- [Exercise] Rewrite the lines from the one containing "You are a GUI" through the one containing "pyautogui.click(x=21, y=248)", replacing "yellow" with "orange" and leaving everything else unchanged. Omit the pictures from your answer.

- [Given information]
● ● ● ● ●

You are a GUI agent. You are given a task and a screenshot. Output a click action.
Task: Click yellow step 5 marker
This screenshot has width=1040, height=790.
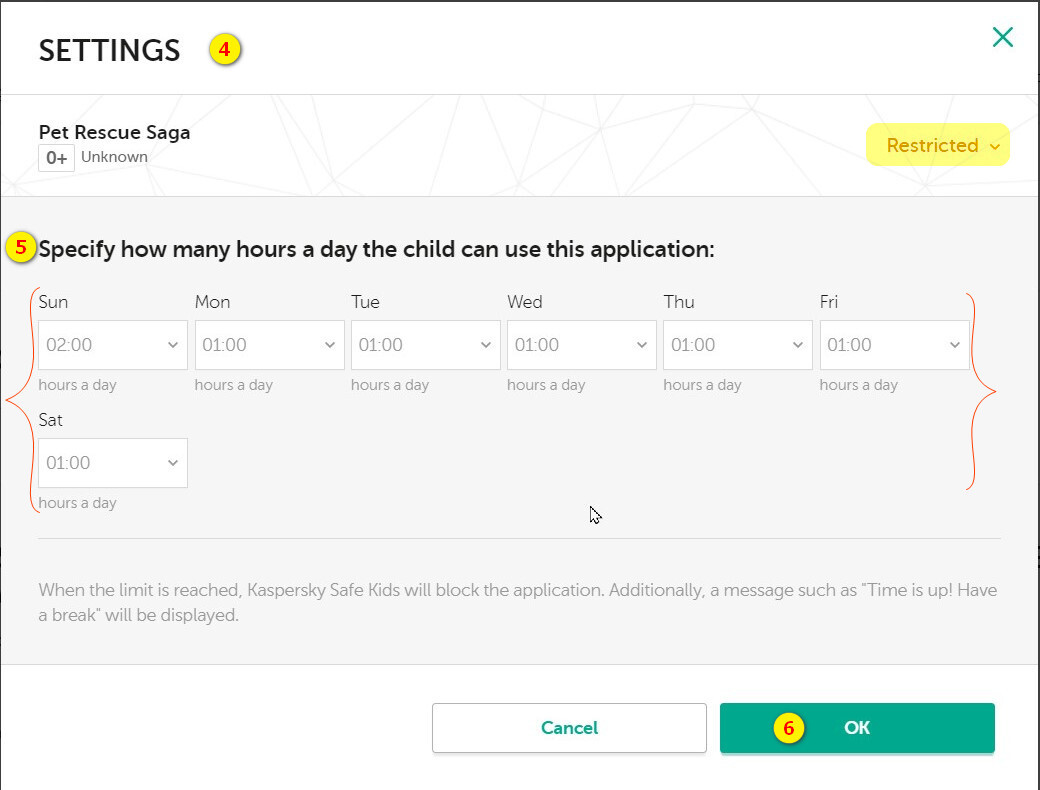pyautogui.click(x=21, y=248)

● ● ● ● ●

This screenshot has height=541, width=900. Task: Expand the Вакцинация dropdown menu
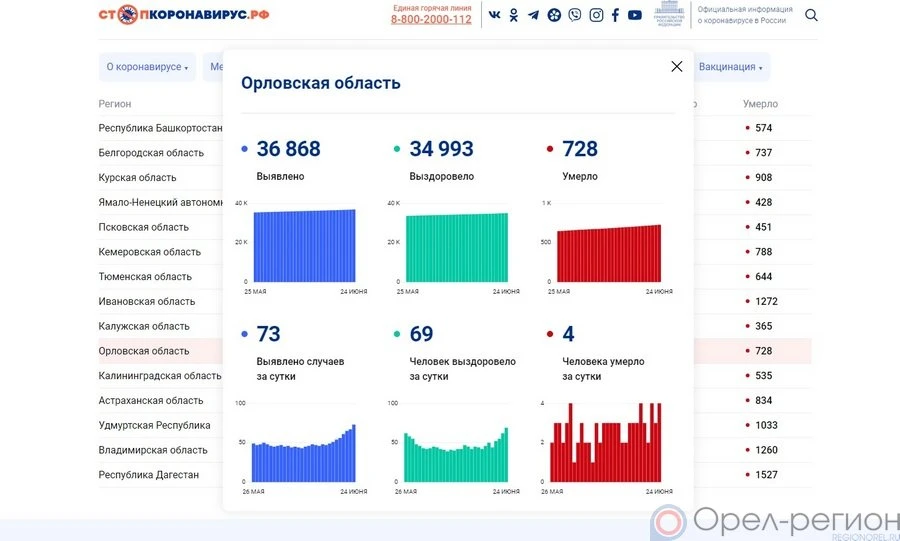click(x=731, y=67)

● ● ● ● ●

- [The completed task]
You are a GUI agent. You are given a task and a screenshot. Output a click action.
Task: Click orange step 5 marker
This screenshot has width=1040, height=790.
pyautogui.click(x=21, y=248)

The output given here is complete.